- Born: Oleksandr Volodymyrovych Lukyanovych 20 February 1989 Postupel village, Volyn Oblast, Ukraine
- Died: 25 February 2022 (aged 33) Near Kyiv, Ukraine
- Allegiance: Ukraine
- Branch: Armed Forces of Ukraine
- Rank: Soldier
- Conflicts: Russo-Ukrainian War Russian invasion of Ukraine; ;
- Awards: Order of the Gold Star (posthumously)

= Oleksandr Lukyanovych =

Ukrainian soldier (1989–2022)

Oleksandr Volodymyrovych Lukyanovych (Олександр Володимирович Лук'янович; February 20, 1989, Postupel village, Volyn Oblast – February 25, 2022, Kyiv Oblast) was a Ukrainian military personnel, a soldier of the 14th Separate Mechanized Brigade of the Armed Forces of Ukraine, and a participant in the Russian–Ukrainian war.

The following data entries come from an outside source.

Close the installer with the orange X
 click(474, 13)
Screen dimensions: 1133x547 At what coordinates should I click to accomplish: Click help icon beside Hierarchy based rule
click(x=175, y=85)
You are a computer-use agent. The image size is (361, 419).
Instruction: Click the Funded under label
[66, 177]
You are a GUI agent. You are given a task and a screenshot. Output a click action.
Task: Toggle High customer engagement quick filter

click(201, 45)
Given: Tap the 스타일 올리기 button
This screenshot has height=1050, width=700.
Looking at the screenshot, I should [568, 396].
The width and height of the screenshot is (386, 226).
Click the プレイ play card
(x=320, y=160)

He is a Hero of Ukraine (2022, posthumously).

== Biography ==
Oleksandr Lukyanovych was born on February 20, 1989, in Postupel village, Volyn Oblast.

He worked as an electrician for the railway. Since 2021, he had been serving in the 14th Separate Mechanized Brigade under a contract.

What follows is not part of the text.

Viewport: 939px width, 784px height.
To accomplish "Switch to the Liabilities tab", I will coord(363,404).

During a battle near Kyiv, he disabled up to thirty enemy vehicles. On February 25, 2022, he suffered a fatal injury in a Russian airstrike.

He was buried in Volodymyr, Volyn Oblast. He is survived by his wife, daughter, and young son.

== Awards ==
On March 2, 2022, he was posthumously awarded the title of Hero of Ukraine with the Order of the Gold Star for personal courage and heroism demonstrated in defense of Ukraine's state sovereignty and territorial integrity, as well as for his loyalty to the military oath.